Bir teferrüç eyledim baktım cihanın yüzüne
Her neye baktım ise ibret göründü gözüme
Akil isen can kulağını aç nazar kıl sözüme
Bir değirmendir bu dünya öğütür bir gün bizi!
Yukarıdaki dörtlük, Çanakkale Eceabat İlçesi, Kilit Bahir köyünde medfun Cahidi Ahmed Efendi’ye ait. (Ö.1659-60) Cahidi Ahmet Efendi’nin de asırlar önce söylediği gibi bir değirmen olan bu dünyada, ürettiklerimizle tükettiklerimiz arasındaki ömür sermayemizi harcarken, üretim ile tüketim dengesindeki öğütülmeye dikkat etmek şart olsa gerektir.
Hepimizin bildiği gibi teknik ve teknoloji, ses hızıyla işimizden özel hayatımıza, aile ilişkilerimizden sosyal çevrelerdeki münasebetlerimize kadar hemen her sahada bir değirmen gibi döndürmeye ve öğütmeye devam ediyor.
Teknoloji ve sanayileşme, iç ve dış piyasada var olmanın gereği elbet hayatı kolaylaştırıyor lakin ekonomi gemisinin güvenli sularda yüzebilmesi için de kaptanın her bakımdan donanımlı olması istenir ve beklenir.
Bu hususta Prof.
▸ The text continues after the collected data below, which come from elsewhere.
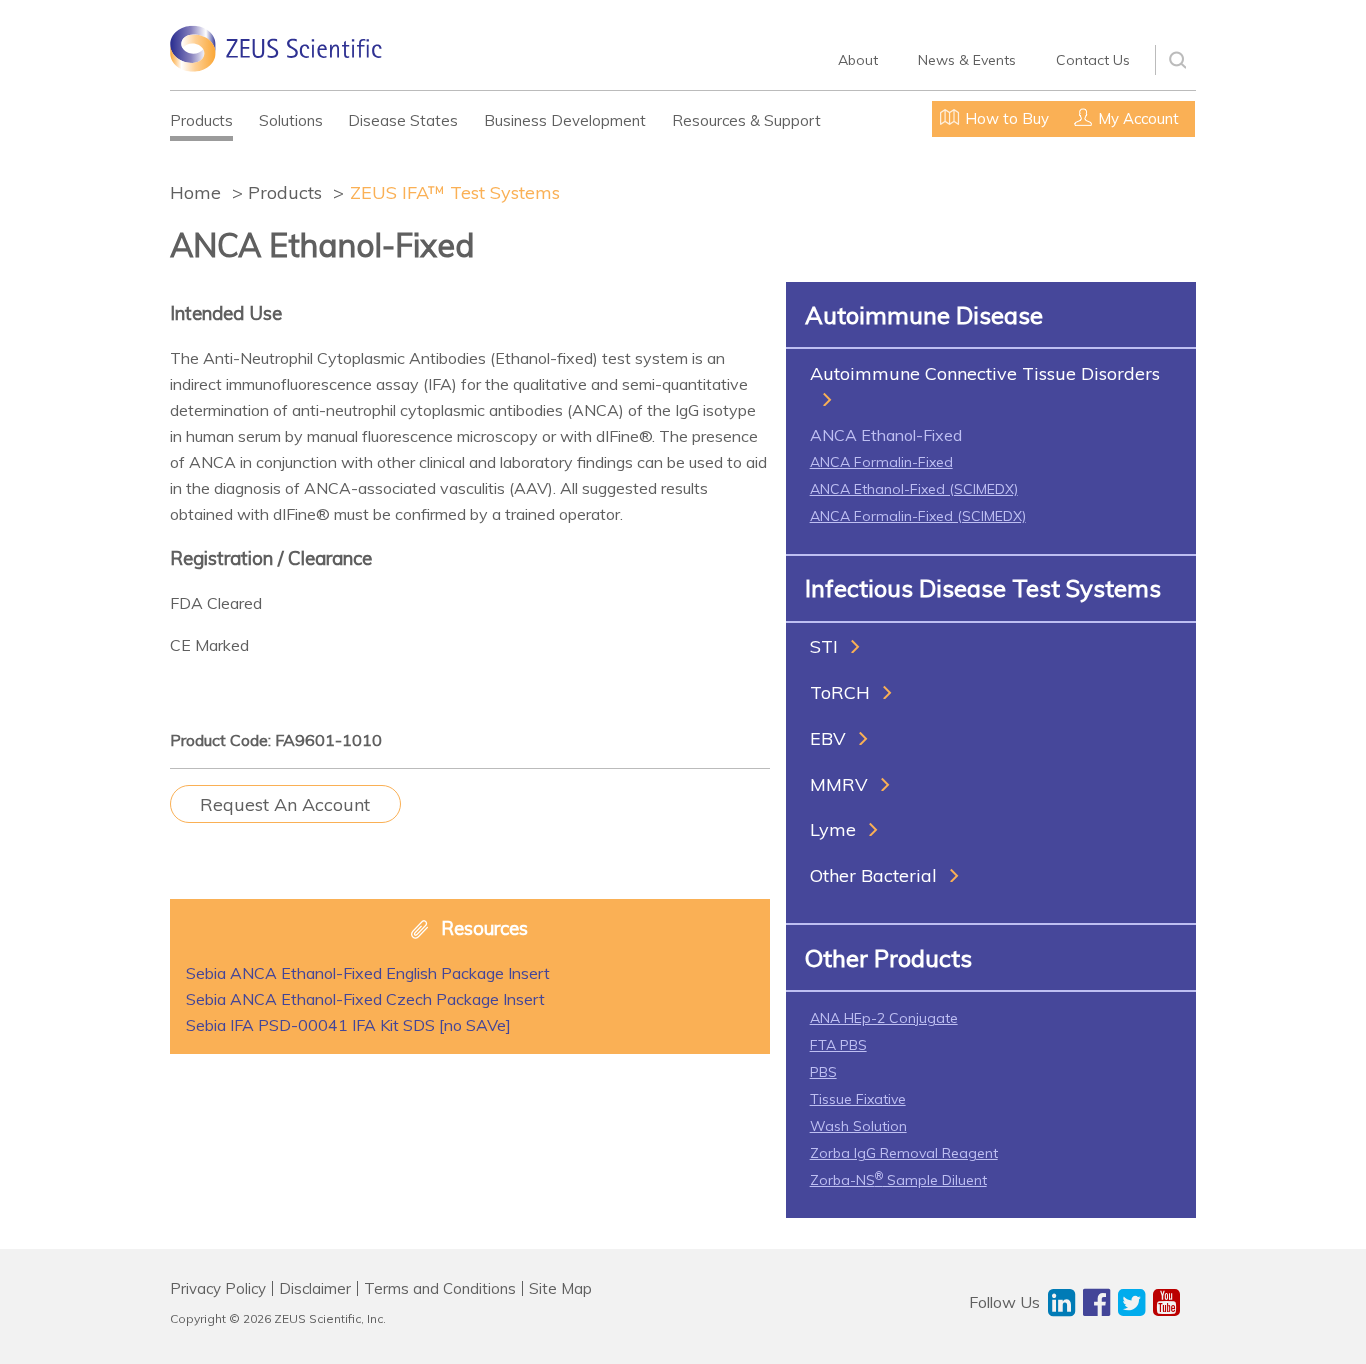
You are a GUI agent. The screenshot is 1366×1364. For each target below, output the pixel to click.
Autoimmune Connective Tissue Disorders (985, 373)
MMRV (839, 784)
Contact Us (1093, 60)
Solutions (291, 120)
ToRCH (840, 692)
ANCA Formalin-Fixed (881, 462)
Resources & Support (746, 120)
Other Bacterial (873, 875)
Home (195, 192)
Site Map (560, 1288)
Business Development (565, 120)
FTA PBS (838, 1045)
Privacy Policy (218, 1288)
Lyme (833, 829)
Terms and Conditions (440, 1288)
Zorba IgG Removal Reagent (904, 1153)
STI (824, 646)
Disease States (403, 120)
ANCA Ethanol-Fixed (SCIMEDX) (914, 489)
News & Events (967, 60)
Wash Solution (858, 1126)
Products (201, 120)
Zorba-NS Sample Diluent (898, 1180)
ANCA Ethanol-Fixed (886, 435)
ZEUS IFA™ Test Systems (455, 192)
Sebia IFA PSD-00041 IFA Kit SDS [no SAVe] (348, 1025)
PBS (823, 1072)
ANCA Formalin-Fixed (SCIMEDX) (918, 516)
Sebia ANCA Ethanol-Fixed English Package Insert (368, 973)
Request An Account (285, 804)
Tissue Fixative (858, 1099)
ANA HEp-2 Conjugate (884, 1018)
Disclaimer (315, 1288)
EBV (828, 738)
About (858, 60)
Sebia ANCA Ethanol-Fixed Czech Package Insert (365, 999)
Dr. Ersin Nazif Gürdoğan’ın önemli bir tespiti var. Şöyle der Nazif Hoca: “Güçlü ve zengin bir ekonomi, derin ve sağlam bir kültüre dayanır.”
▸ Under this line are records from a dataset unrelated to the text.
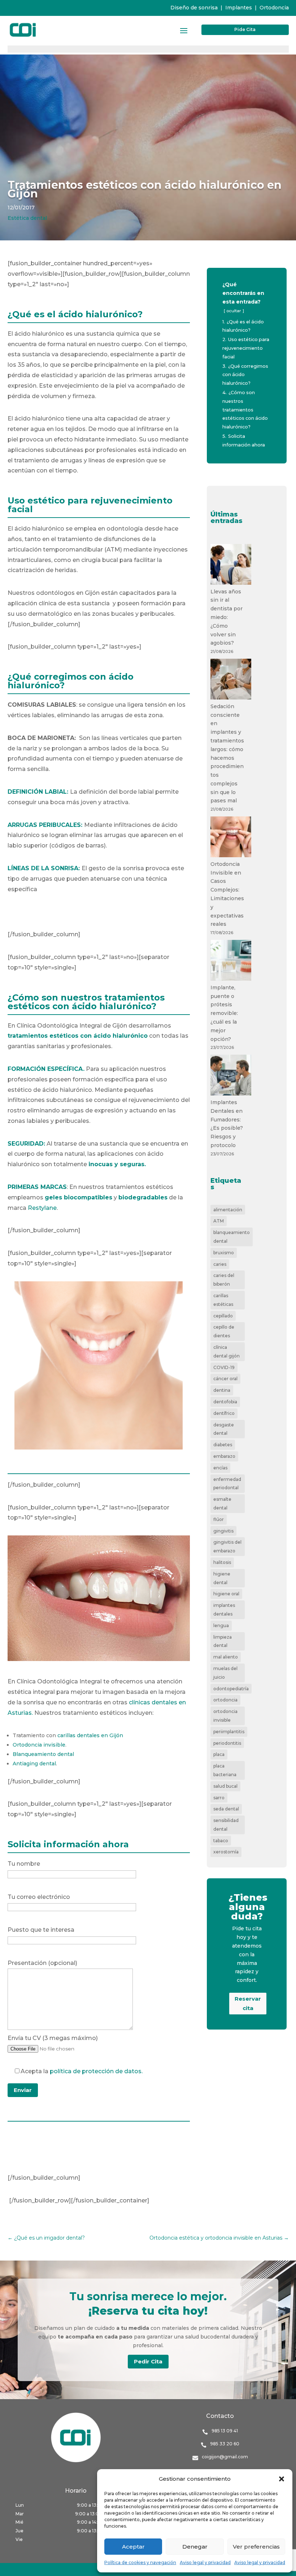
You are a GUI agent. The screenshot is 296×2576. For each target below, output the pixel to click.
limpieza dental (222, 1641)
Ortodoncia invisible (39, 1745)
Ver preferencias (256, 2546)
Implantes (238, 7)
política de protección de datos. (96, 2071)
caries (219, 1264)
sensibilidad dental (226, 1825)
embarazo (224, 1456)
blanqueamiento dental (231, 1237)
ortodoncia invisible (225, 1716)
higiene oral (226, 1593)
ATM (218, 1221)
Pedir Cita (148, 2361)
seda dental (226, 1809)
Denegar (195, 2546)
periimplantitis (228, 1731)
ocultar (233, 310)
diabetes (222, 1444)
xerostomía (226, 1851)
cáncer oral (225, 1378)
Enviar (23, 2090)
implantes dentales (224, 1610)
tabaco (220, 1840)
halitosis (222, 1562)
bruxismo (223, 1252)
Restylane (42, 1207)
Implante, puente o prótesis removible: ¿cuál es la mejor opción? (224, 1013)
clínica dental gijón (226, 1351)
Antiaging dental (34, 1763)
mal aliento (225, 1657)
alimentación (227, 1209)
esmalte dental (222, 1503)
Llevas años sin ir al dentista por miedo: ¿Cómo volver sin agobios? (226, 617)
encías (220, 1467)
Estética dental (27, 218)
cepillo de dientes (223, 1331)
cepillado (223, 1315)
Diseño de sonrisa (194, 7)
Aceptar (133, 2546)
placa (219, 1754)
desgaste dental (223, 1429)
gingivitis (223, 1531)
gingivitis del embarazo (227, 1546)
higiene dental (221, 1578)
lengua (221, 1625)
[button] (281, 2479)
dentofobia (225, 1401)
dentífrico (224, 1413)
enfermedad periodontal (227, 1484)
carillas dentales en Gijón (90, 1735)
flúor (218, 1519)
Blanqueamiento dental (43, 1754)
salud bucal (225, 1786)
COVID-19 (224, 1367)
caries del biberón (223, 1280)
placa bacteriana (224, 1770)
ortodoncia (225, 1700)
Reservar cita (248, 2003)
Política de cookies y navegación (140, 2562)
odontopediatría (231, 1688)
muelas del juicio (225, 1673)
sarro (219, 1797)
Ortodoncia (274, 7)
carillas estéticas (223, 1300)
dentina (221, 1390)
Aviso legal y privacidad (205, 2562)
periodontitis (227, 1743)
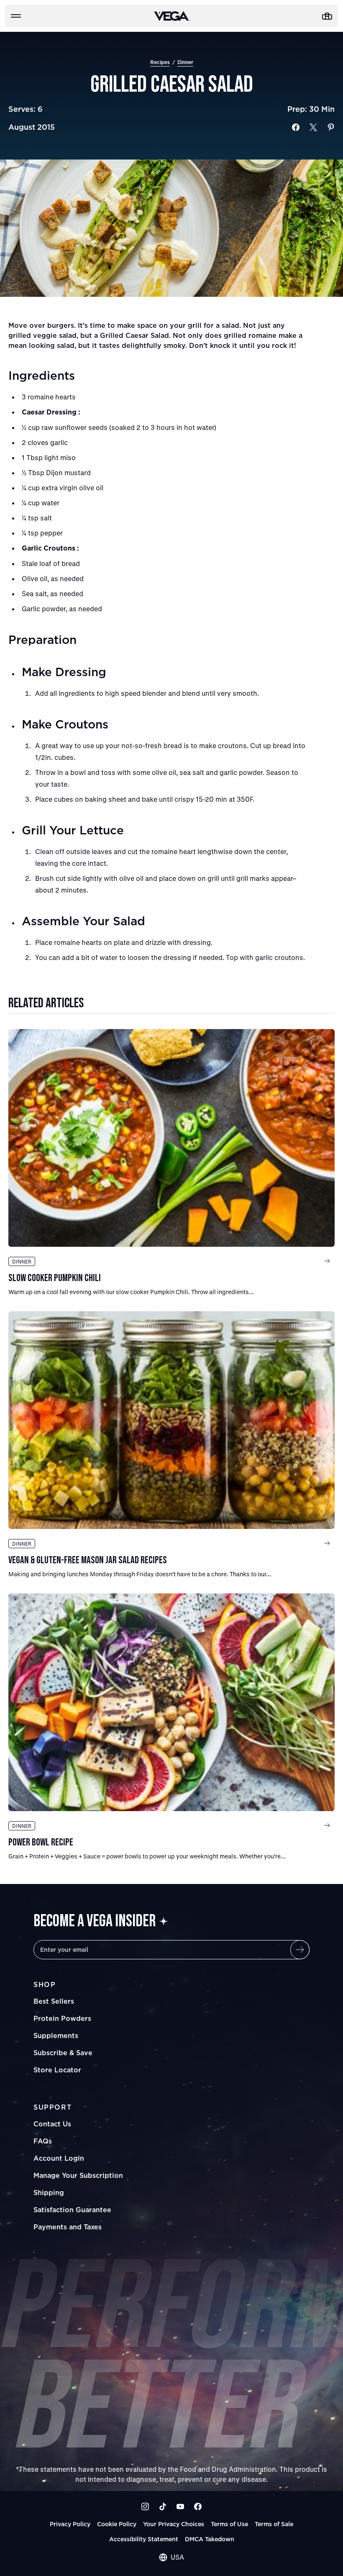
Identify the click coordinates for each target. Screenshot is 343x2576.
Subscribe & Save (62, 2052)
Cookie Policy (116, 2524)
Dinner (185, 62)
Yeri gelmişken şu hususa dikkat çekmek hâsıl oldu. Güçlü ve zengin bir ekonomi hususunda İstanbul Ticaret Odası’nın yayınları büyük takdire şayandır.
Ekonomi ve kültür anlamında yaptığı basılı ve dijital yayınlarda; üretim ile tüketim arasında dengeyi ve yönetimi, sağlam zeminlere oturtan önemli kaynak eserler sunuyor.
* * *
Üretimle tüketim arasındaki köprü mevzumuza dönelim. İnsan hak ve hürriyetlerini ilke edinmemiş, ahlaki kuralları olmayan bir üretim ve tüketim dengesinde, her şeyin mubah sayıldığı ciddi dengesizlikler hâkim olur ve insanlar aldatma ve aldatılma sarmalında bocalar dururlar.
Ekonomi gemisinin taşıdığı mallar ne kadar kıymetli ve zenginliğe sahip olursa olsun, eğer kaptan, taşıdığı malın kıymetini bilmiyor ve sadece taşımakla yükümlü olduğuna inanıyorsa, o geminin sağlam limanlara ulaşması çok zor olacaktır.
Üretim ile tüketim arasındaki makasın açıldığı günümüzde, yine iletişim teknolojisinin kontrolsüz ve sınırsız kullanılması, güvensiz ve dengesiz harcama alışkanlığı meydana getirmesi hasebiyle; ‘olmazsa olmaz’ baskısına maruz kalınıyor.
Bu halden kurtulmak için iletişim teknolojisi başta olmak üzere, üretim ile tüketim arasındaki değirmen gibi öğütülmeye dikkat etmek gerektiği aşikârdır. Maalesef ülkemizde veya diğer dünya memleketlerinde; ‘zahmetsiz aşırı kazanç’ özendirilmesi yapılıyor. Bu durumun sonuçlarına ise haberlerde bolca rastlanılıyor.
Yine bu sebeple işyerlerinde olsun, ailelerde olsun, ortaklıklarda olsun, çözülmeler ve dağılmalar yüzünden pişmanlıklarla dolu istenmeyen sonuçlar doğuyor. Eskiler ısrarla her işte; ‘denge, denge, denge’ diye ikaz ederlerken elbet boşuna söylememişler.
* * *
Kazanmadan harcamak, üretmeden tüketmek, karşılığı temin edilmemiş maddi refaha ulaşmak, insanoğlunun yanı sıra hiçbir canlı için geçerli değildir. Emek olmadan ekmek olmayacağı her canlıda görülebilir.
Bu hakikate rağmen günümüzde maalesef insan ve insani değerler-duygular-düşünceler, hayatımızı düzenleyen dengeli kültürel kodlarımız, yalnızca tüketime sevk edilmek istendiği için günlük hayatımızın zorlu kıskaçlarından biri; ‘daha çok kâr ve daha çok tüketim hırsıdır’.
İnsanın gölgesinin en büyük uzunluğa eriştiği andan itibaren kısalmaya başladığı gibi büyümenin dengesiz ve ölçüsüz bir şekilde artırılması, bunun için karşılığı olmayan borçlar altına girilmesi, önce kâinatın dengesini, sonra insanın dengesini bozuyor, yenilenemeyen kaynakları akıl almaz biçimde tüketiyor.
Velhasıl; üretimle tüketim arasındaki köprü ayaklarının sağlam olması gerekir ki, hep birlikte köprünün üzerinden güvenle geçebilelim.